Start of THE DATA

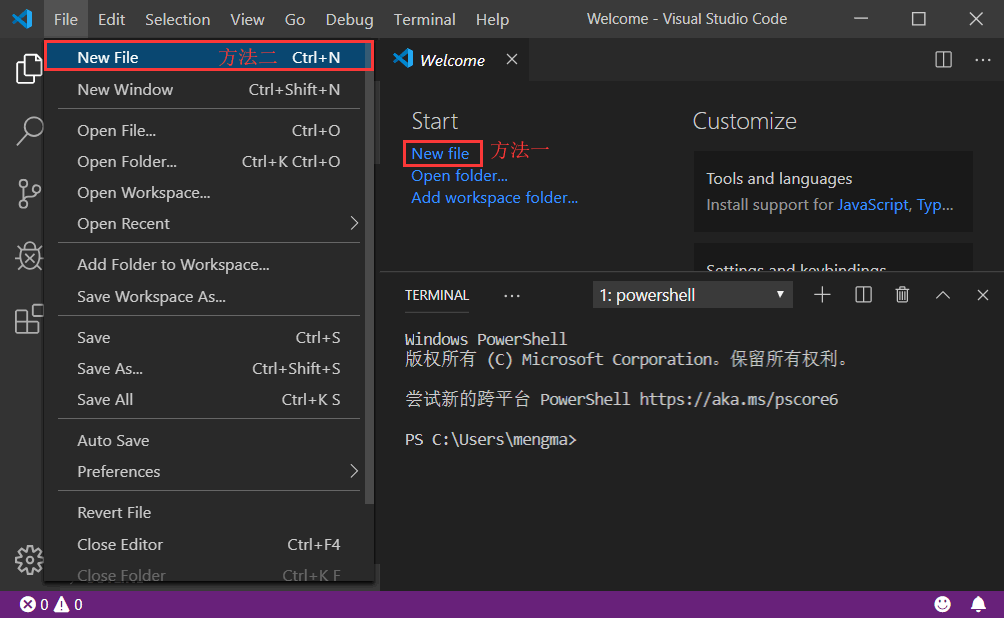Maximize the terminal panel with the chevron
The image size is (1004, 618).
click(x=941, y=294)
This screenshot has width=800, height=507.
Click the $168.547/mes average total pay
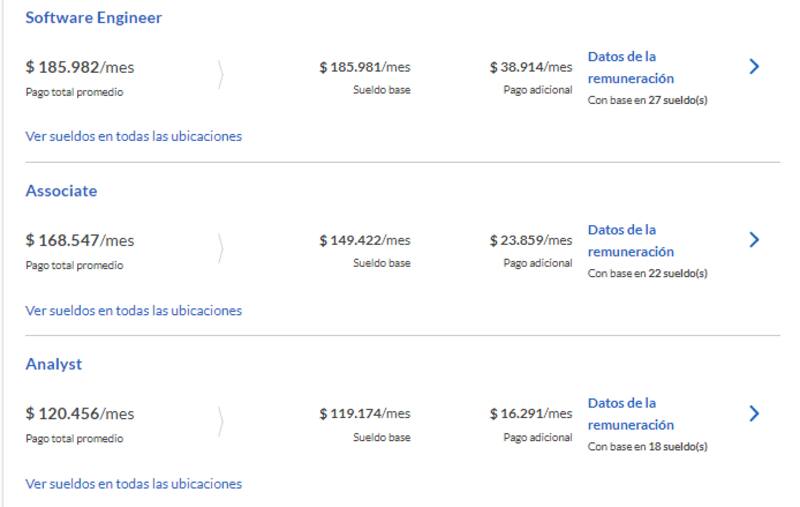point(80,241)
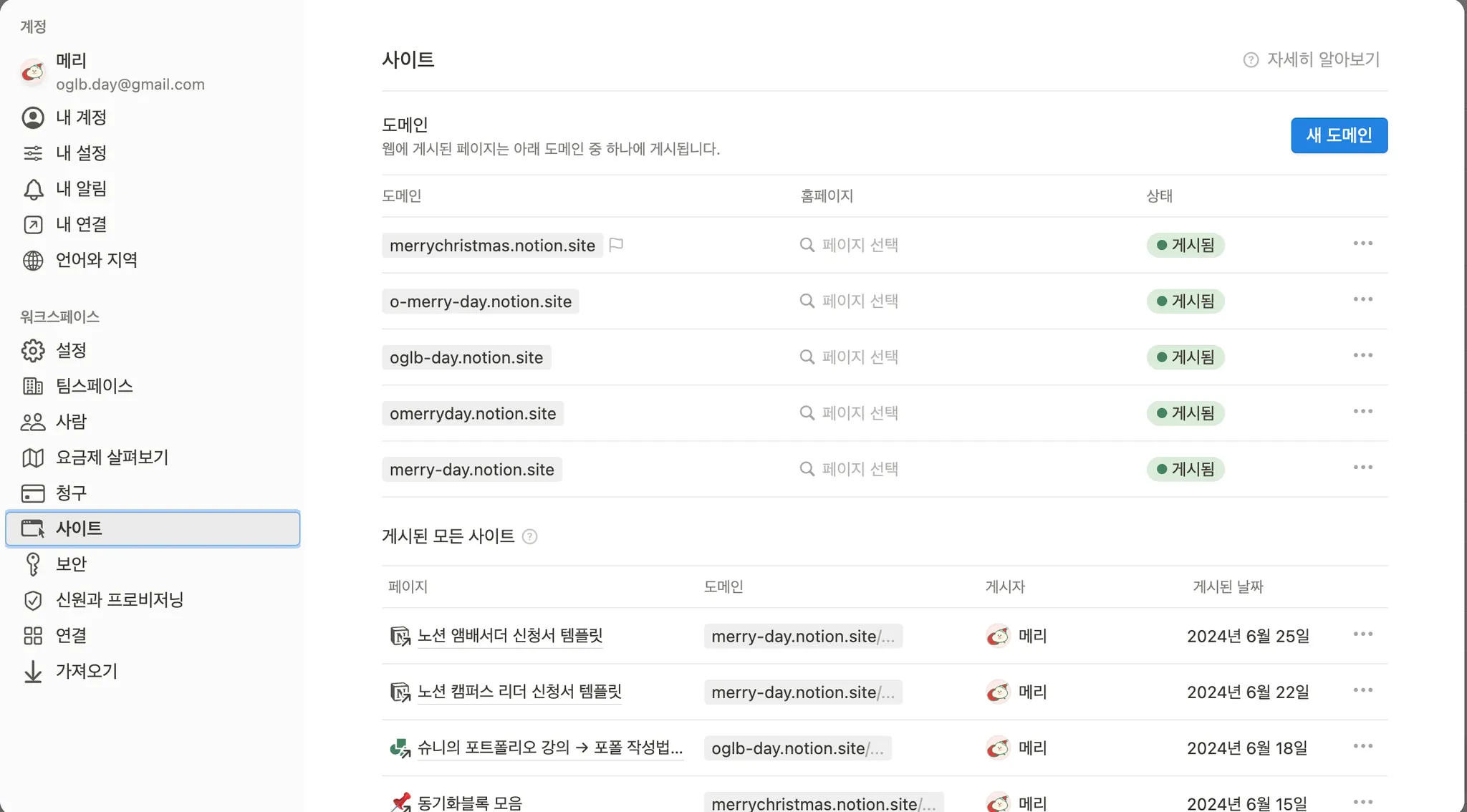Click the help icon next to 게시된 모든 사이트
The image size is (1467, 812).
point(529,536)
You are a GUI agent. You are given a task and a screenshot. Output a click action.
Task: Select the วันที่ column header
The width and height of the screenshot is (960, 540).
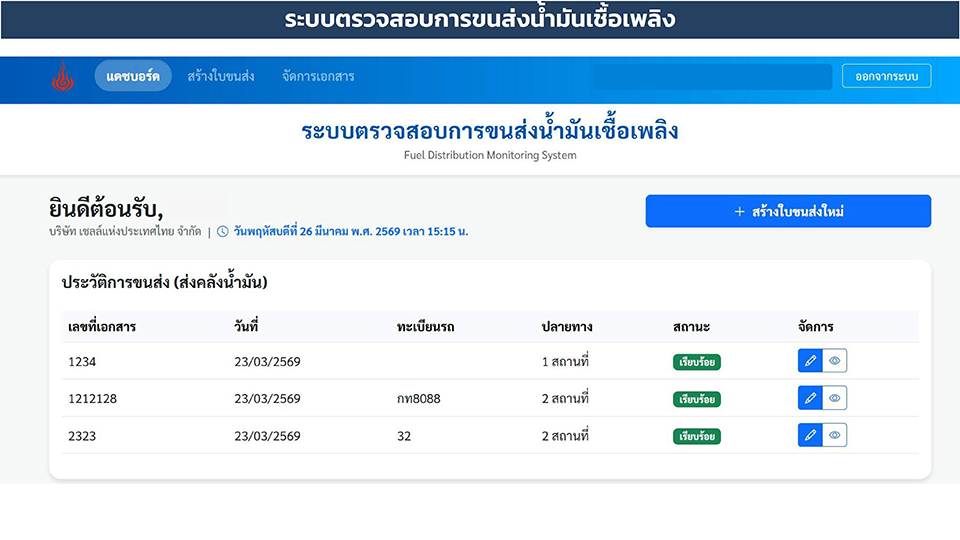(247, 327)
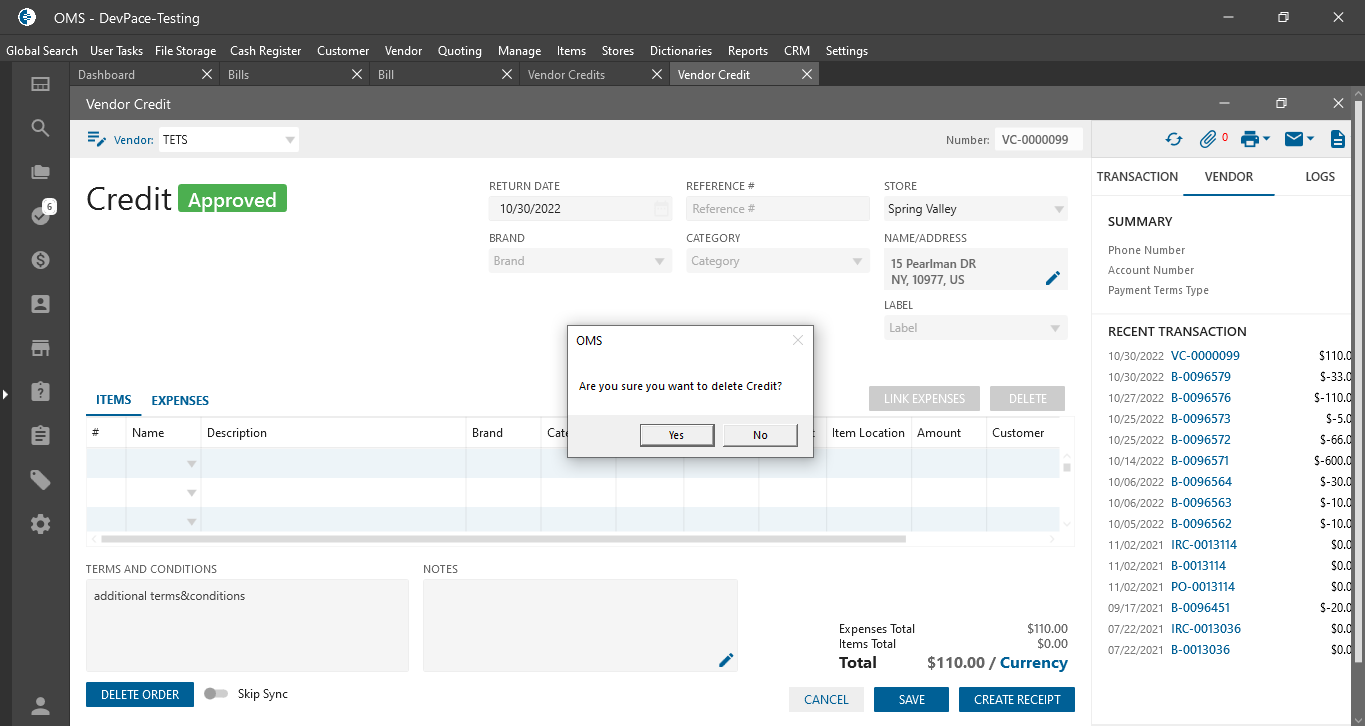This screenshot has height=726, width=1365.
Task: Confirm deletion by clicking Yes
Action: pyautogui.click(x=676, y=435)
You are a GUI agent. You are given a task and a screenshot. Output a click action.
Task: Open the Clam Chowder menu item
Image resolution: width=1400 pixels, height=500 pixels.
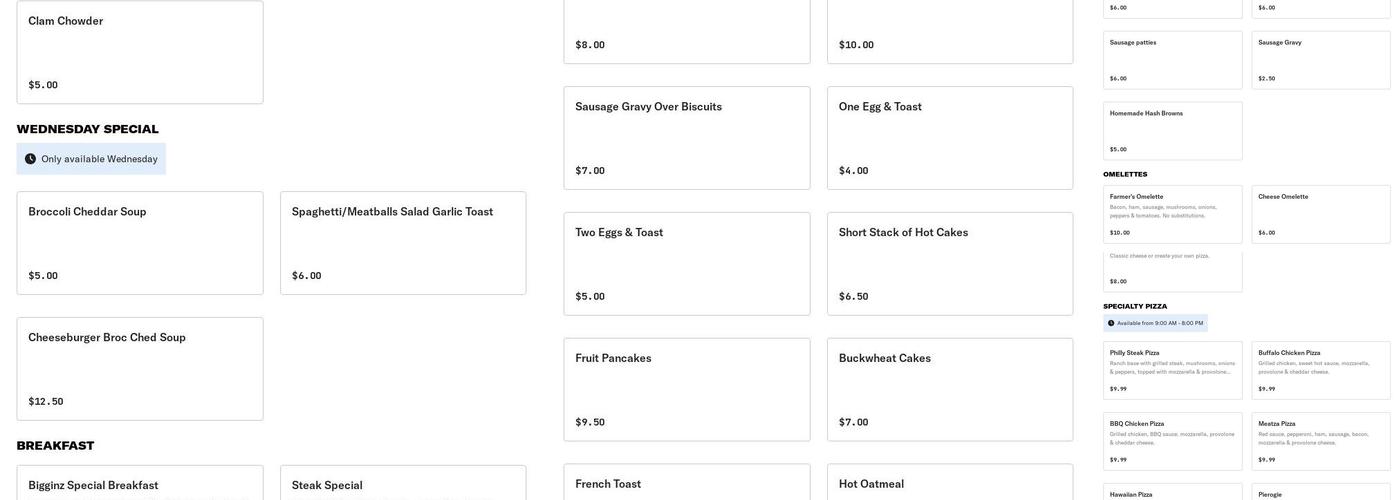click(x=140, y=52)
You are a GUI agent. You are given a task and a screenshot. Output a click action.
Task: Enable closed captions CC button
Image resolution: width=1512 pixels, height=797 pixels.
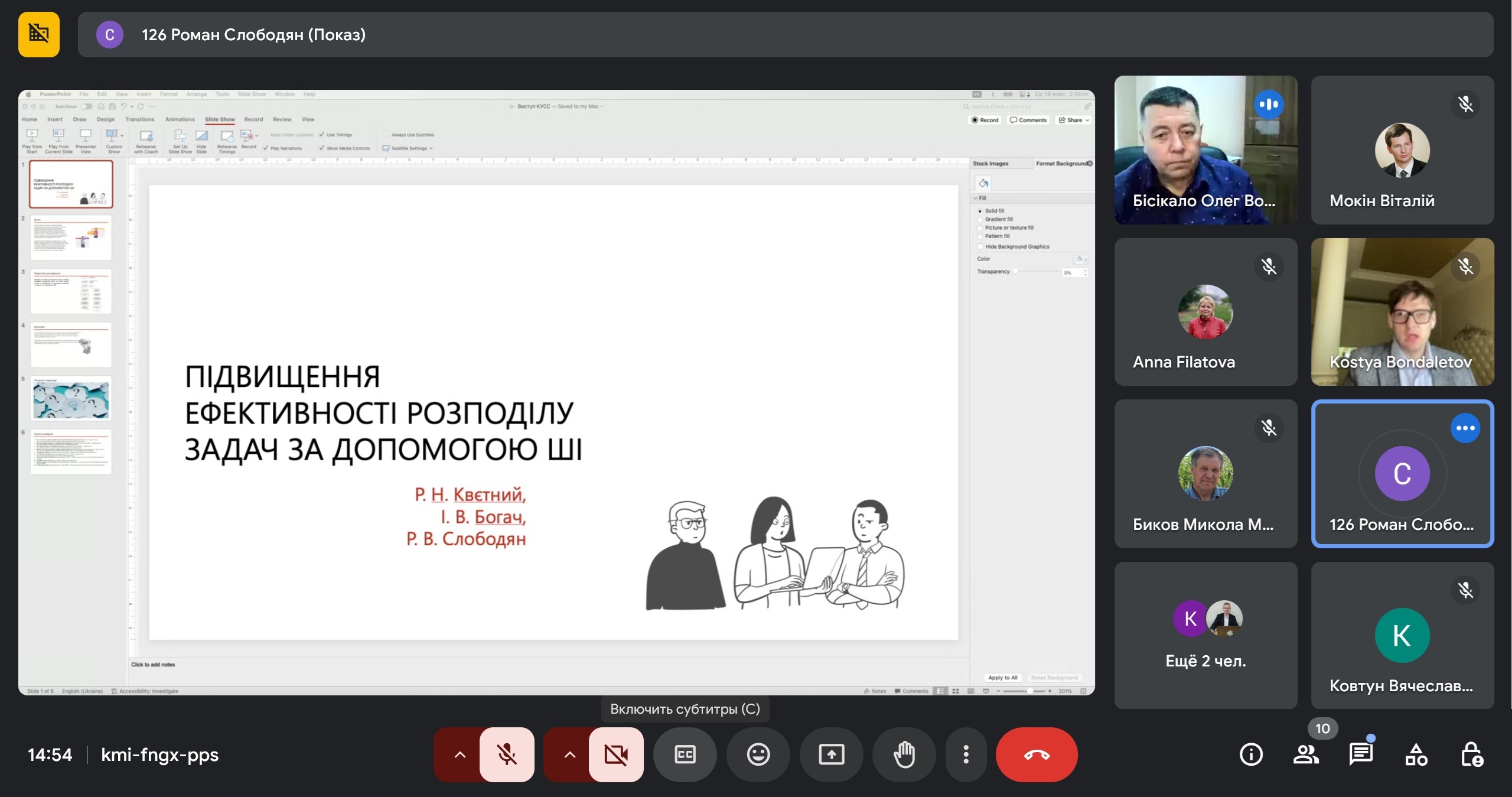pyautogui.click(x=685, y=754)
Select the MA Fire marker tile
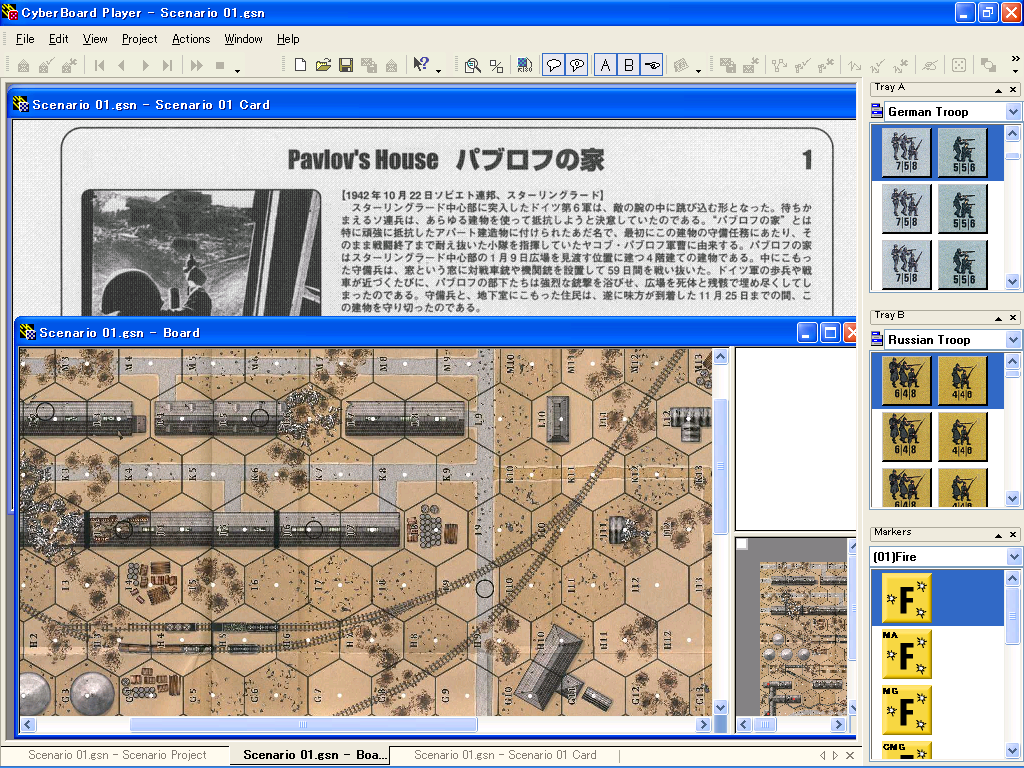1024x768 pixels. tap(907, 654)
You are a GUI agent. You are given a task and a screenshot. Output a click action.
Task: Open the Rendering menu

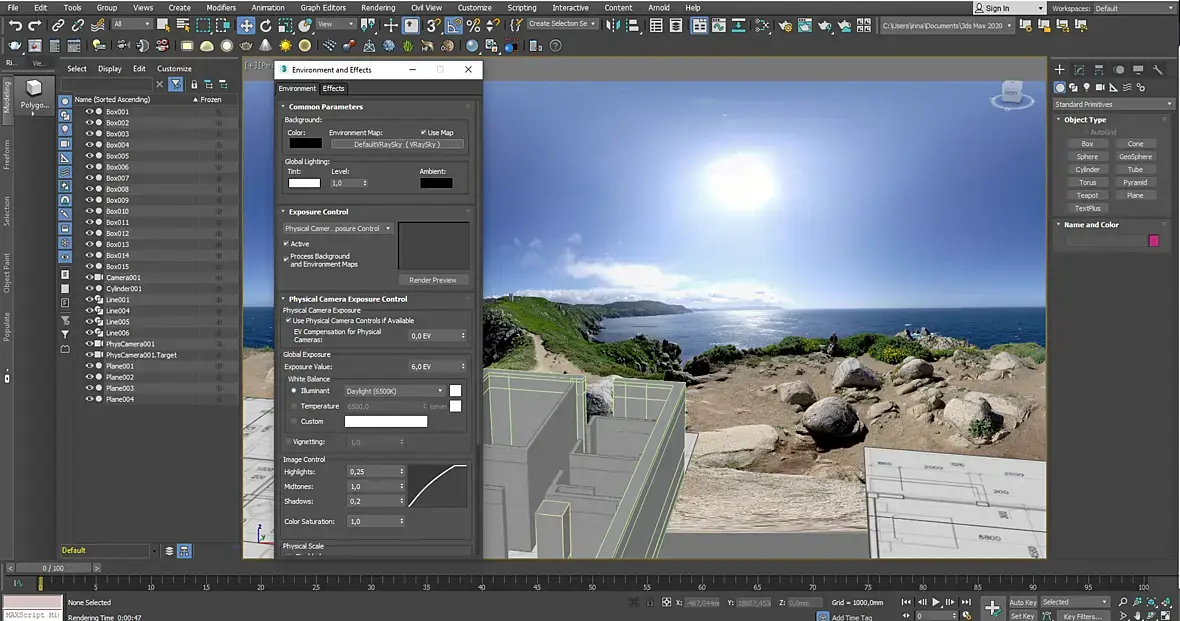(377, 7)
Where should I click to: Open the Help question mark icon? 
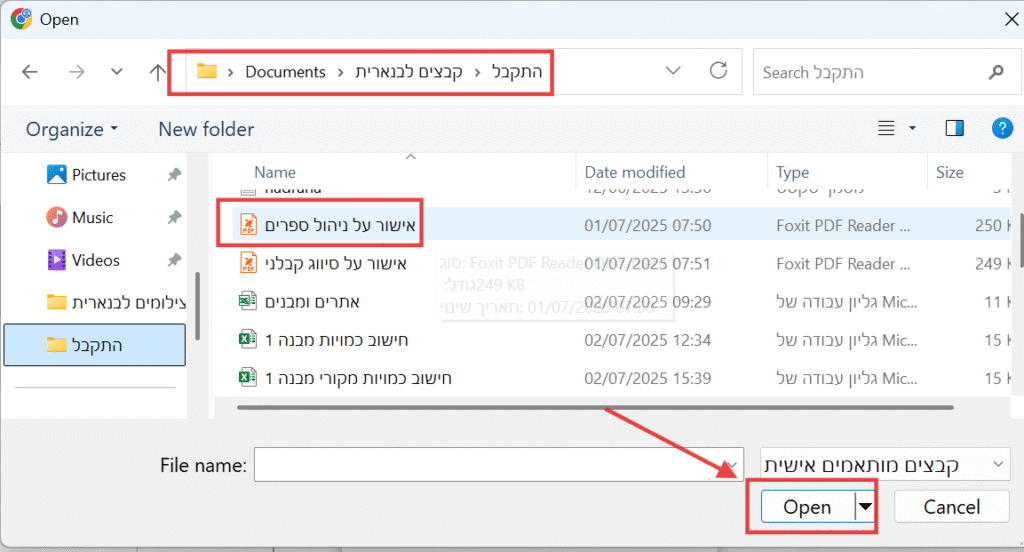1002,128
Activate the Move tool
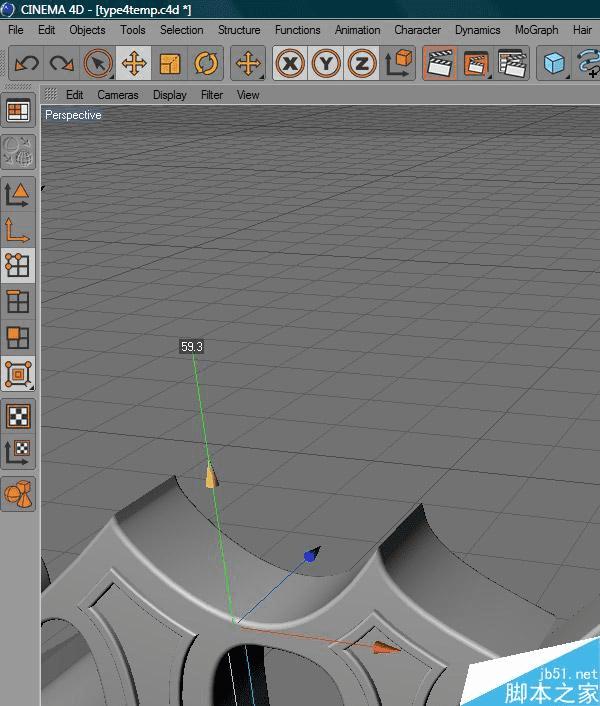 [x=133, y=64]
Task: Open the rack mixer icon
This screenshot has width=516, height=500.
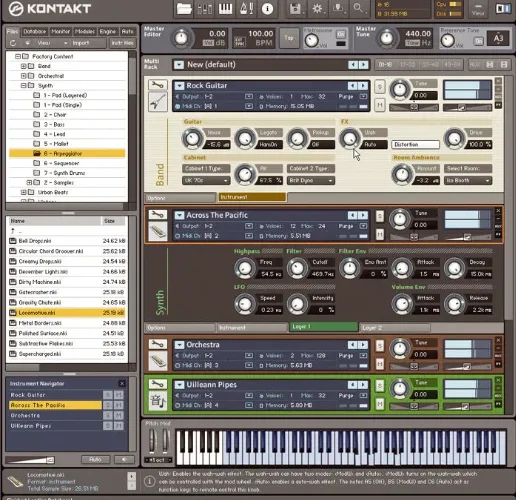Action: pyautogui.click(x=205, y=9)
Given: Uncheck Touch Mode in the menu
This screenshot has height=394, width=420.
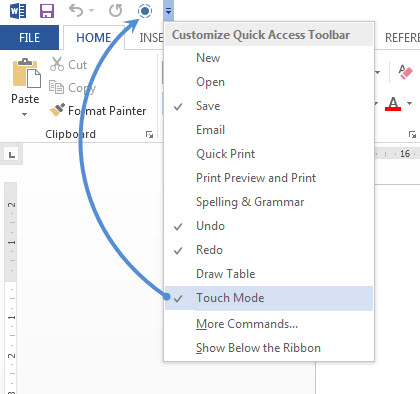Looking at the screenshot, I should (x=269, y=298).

End of THE DATA

ABOUT THIS EXERCISE — What's needed is an exact copy of the lines above from the one with "Click the $168.547/mes average total pay" through the one with "Task: Select the วันที่ column header", both included; the pictures stay out.

FINAL ANSWER —
Click the $168.547/mes average total pay
point(80,241)
Click the help icon next to 게시된 모든 사이트
The image size is (1467, 812).
point(529,536)
You are a GUI agent. You are given a task and a screenshot. Output a click action.
Task: Select the วันที่ column header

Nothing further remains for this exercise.